>> start Source excerpt

The article is nominally about "inversion-goggle" experiments, and how we construct our visual field. I'd read about these experiments while studying psychology as a teenager. In the classical studies, an experimenter donned goggles which inverted his (yes, his) vision - both horizontally and vertically. After several days of confusion and fraught interaction with the world, the experimenter typically would report a flipping of the visual field such that suddenly the world was the right way up again. All's well (until he removes the googles, and it takes his brain another few days to reinvert his vision).

Contemporary versions of this experiment, informed by developments in the philosophy of mind and cognition, have provoked different interpretations. The experimenters (still he, as far as I could tell from this article) now find that a single flip of the visual field never occurs; rather, there is a gradual but incremental adaptation to the new way that one must interact with the world the eyes describe. Certain functions adapt quicker than others and there is a fragmenting of vision such that some objects and processes appear "right-way" up at the same time as others are inverted.

This has provoked some commentary about the nature of consciousness and the problems with the Cartesian model of a single internal representation of the world which the subject uses to navigate their way around the real world outside them.

Someone unmentioned in the article but who immediately sprang to mind for me, is Daniel Dennett who developed a fragmentary, process-based model of consciousness in Consciousness Explained. In this text Dennett uses many scientific studies to build a theory that consciousness is effectively textual (that's my wording, he never says that); our interpretation of the world is a construct based around what we expect to be the case based on the best evidence to hand at the time - and one which is constantly being rewritten. For Dennett there is no Cartesian theatre of conscious awareness (and no corresponding subconscious) - rather we are constantly in the process of adding tiny fragments of information into a bigger picture which is never complete. In one example, he cites a study where two consecutively blinking lights centimetres apart appear, to the observer, to be one light moving between different points; such movement never happens, but the brain constructs it because it expects such a pattern of information to imply movement. Dennett asks, what would happen if we paused the subject's brain inbetween the two flashes? Would they be experiencing the light half-way between the two points, as they later remember having done? No: that movement was only retrospectively written into the experience, there was never a qualia of that movement. Dozens of other examples bolster his (very convincing) argument for such a revisionary textual model of consciousness over the traditional panoramic one where the subjective world is presented as a photograph in which the subject can wonder, where facts and detail remain the same regardless of the focus of attention.*

*It is common knowledge in memory studies now that memory is not a matter of accessing stable recordings of events encoded in our brains, but rather a reimagining every time the memory is accessed; we effectively rewrite the memory each time we think it, reconstructing it along with the associations and interpretations it comes to have as we grow and learn more about the world and ourselves.

>> end Source excerpt

* **Stated goal A**
In the records, rewrite the part that opens with the line containing "The height and width of the screenshot is (271, 440)." and closes with the line containing "coord(194,26)", replacing "lightning bolt" with "thunderbolt" and leaving everything else unchanged.
* **Stated goal B**
Extend the piece on inversion-goggle experiments and Dennett's model of consciousness, picking up after its final sentence.
The text and the records have nothing to do with each other.

>> start Material provided

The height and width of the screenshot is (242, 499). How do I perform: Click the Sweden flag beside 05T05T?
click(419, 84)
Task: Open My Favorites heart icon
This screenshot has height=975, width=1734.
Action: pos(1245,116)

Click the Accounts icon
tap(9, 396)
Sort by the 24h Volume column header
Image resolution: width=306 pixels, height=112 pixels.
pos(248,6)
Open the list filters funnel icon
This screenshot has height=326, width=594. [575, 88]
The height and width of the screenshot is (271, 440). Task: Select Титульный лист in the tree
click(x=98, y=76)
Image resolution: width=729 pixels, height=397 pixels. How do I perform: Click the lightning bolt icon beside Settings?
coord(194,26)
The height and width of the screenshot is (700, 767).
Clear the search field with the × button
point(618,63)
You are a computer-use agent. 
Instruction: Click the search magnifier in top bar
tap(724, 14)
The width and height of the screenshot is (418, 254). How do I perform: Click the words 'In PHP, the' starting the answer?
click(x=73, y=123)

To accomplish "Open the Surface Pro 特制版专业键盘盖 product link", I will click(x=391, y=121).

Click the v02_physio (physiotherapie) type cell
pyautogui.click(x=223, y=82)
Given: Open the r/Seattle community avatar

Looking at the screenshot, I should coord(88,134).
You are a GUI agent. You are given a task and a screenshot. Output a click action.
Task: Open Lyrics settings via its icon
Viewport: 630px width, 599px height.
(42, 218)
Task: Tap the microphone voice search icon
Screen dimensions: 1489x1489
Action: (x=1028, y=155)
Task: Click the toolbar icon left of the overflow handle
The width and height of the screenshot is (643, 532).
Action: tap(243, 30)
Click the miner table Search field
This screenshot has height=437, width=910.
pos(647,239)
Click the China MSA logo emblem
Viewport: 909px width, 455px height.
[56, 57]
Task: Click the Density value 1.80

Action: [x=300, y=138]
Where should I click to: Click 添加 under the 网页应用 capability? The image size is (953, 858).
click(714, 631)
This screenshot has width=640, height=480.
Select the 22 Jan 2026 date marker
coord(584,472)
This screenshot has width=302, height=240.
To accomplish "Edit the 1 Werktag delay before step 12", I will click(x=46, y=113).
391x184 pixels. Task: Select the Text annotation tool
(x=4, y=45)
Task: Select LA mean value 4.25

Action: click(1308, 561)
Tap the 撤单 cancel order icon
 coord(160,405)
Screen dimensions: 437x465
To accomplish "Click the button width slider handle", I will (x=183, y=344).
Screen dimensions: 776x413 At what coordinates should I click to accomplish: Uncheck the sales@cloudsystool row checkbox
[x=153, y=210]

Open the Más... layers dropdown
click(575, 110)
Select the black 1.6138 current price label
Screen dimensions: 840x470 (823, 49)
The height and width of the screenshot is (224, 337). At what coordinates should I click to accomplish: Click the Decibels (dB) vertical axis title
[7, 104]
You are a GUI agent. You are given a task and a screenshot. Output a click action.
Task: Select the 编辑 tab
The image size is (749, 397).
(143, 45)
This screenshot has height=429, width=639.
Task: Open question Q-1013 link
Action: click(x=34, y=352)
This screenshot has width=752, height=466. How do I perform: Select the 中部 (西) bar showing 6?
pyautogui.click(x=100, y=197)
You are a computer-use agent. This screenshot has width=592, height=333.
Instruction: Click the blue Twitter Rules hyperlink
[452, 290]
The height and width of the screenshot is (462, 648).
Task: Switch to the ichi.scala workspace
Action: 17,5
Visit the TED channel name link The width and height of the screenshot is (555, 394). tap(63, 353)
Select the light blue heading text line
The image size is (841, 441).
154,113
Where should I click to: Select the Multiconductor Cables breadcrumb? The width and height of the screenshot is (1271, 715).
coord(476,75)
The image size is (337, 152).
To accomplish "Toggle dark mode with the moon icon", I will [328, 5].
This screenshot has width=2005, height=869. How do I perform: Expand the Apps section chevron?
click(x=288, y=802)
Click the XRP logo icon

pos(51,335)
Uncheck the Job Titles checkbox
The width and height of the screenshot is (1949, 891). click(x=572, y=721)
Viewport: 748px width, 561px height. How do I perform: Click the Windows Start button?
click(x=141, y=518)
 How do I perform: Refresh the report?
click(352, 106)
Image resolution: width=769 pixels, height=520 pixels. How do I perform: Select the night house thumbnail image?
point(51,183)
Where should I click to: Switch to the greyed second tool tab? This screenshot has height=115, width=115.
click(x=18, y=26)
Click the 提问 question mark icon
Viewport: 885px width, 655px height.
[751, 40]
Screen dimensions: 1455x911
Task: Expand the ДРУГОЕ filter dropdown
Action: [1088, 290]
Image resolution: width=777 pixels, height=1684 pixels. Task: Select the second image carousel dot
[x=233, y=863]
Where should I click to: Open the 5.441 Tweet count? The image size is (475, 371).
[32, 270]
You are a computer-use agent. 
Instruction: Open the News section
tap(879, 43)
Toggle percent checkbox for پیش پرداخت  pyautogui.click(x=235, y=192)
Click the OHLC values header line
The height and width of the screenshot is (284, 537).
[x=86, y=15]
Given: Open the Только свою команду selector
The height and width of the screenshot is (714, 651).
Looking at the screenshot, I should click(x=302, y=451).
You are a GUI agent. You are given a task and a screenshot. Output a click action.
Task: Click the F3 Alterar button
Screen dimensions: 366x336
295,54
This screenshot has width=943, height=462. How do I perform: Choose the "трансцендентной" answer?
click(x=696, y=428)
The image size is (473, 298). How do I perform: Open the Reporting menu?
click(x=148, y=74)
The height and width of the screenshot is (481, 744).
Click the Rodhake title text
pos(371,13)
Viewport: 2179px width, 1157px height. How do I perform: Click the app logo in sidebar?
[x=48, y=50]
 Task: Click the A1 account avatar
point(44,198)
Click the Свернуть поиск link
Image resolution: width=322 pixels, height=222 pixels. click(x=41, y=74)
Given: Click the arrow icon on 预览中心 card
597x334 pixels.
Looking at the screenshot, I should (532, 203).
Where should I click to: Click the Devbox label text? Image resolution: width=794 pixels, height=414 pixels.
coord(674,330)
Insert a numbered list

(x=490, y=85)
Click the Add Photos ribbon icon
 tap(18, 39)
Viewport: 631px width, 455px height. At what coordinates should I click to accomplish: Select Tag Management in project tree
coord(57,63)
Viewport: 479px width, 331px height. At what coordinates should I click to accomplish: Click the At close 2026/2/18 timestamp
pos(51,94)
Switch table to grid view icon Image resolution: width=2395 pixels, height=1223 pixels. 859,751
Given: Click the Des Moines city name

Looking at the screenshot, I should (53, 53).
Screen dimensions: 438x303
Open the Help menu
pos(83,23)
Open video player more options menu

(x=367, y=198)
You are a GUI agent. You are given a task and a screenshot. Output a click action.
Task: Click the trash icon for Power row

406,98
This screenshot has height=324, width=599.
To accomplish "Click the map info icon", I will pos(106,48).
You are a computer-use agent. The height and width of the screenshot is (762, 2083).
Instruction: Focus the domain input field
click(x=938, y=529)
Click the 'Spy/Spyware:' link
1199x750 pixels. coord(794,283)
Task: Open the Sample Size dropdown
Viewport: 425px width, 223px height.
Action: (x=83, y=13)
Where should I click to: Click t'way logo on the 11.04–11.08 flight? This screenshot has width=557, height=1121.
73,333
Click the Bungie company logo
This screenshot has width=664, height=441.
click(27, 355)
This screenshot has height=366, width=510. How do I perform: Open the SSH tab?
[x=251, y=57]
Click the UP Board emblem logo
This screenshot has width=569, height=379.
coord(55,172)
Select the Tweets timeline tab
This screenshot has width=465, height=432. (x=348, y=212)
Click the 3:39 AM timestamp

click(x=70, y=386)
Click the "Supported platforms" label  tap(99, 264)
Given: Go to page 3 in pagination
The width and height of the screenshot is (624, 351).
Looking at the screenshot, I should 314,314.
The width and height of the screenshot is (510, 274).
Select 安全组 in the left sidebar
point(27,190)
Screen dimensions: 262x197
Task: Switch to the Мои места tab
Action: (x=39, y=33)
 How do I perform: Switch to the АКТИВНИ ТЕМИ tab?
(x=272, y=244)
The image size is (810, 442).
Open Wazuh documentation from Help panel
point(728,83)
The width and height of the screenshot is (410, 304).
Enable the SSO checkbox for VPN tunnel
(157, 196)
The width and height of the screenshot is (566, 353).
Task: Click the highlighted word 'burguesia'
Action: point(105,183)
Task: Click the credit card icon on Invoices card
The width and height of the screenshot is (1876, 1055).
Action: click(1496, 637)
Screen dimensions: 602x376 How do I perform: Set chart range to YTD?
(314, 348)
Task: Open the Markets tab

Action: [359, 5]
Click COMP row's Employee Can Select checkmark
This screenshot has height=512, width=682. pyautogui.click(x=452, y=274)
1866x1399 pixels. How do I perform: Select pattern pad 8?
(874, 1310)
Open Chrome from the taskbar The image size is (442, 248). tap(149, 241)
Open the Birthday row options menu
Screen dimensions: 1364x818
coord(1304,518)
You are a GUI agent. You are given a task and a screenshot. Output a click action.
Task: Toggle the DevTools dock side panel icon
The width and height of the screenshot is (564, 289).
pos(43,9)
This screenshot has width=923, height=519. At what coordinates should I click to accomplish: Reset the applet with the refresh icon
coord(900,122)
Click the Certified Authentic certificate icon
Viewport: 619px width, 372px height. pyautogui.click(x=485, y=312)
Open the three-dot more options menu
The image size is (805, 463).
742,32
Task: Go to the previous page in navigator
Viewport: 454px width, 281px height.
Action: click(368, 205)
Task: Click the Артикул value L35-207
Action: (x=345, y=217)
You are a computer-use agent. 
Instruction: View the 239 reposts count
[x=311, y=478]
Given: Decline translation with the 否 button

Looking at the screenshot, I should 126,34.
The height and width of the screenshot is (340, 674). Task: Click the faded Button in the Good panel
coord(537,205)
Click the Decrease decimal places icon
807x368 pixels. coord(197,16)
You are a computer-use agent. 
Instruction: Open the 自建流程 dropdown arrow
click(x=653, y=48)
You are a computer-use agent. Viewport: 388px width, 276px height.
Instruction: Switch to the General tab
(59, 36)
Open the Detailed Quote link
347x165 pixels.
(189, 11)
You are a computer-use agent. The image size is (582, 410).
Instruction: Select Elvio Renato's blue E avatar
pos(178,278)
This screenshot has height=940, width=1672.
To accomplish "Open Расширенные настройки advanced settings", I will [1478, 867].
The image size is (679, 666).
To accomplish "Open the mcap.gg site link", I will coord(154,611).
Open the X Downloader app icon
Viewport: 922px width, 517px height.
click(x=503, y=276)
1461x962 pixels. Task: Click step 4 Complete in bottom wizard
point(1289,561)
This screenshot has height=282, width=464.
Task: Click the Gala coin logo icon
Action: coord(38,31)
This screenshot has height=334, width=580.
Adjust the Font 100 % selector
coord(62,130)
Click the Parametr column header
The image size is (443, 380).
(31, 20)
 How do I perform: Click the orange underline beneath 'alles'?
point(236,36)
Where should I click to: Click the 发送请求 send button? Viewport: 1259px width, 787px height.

>> end Material provided

* **Right answer A**
The height and width of the screenshot is (271, 440). Task: Select Титульный лист in the tree
click(x=98, y=76)
Image resolution: width=729 pixels, height=397 pixels. How do I perform: Click the thunderbolt icon beside Settings?
coord(194,26)

* **Right answer B**
Spinney goes on to describe a theory oc perception called "enactivism". This holds that "thinking and feeling arise in the dynamic interaction between an organism and its environment" and therefore "your subjective experience of being is created by your awareness of the myriad different ways your self interacts with the world as you move around an explore it." This has striking implications for consciousness because it means that the senses, and the kind of body, through which we interact with the world, determine the structures and patterns of our thought. This is important because it suggests - in fact requires - that thought has to be located subjectively within the parameters of particularity. Most interestingly, it means that other lifeforms will have different structures of thought which are to varying degrees unlike our own. Of course, life on earth is as far as we know all variations on a single theme which developed millions of years ago, sharing an environment who's nature has certain strict boundaries; but life, or thought, is not necessarily constrained to earth or the kinds of environment it provides; again, not mentioned in the article is one of my recurrent ponderings, that any kind of computer-based intelligence, even though designed by us, would evolve ways of thinking that were unimaginable to us; based on their experience, their specific modes of embodiment, and their relationship with the world (which included their relationship with humans, whatever format that might take). But the main conclusion, that consciousness cannot be reduced to a single process or substance, is well-supported by the argument and evidence and one I in particular find easy to accept.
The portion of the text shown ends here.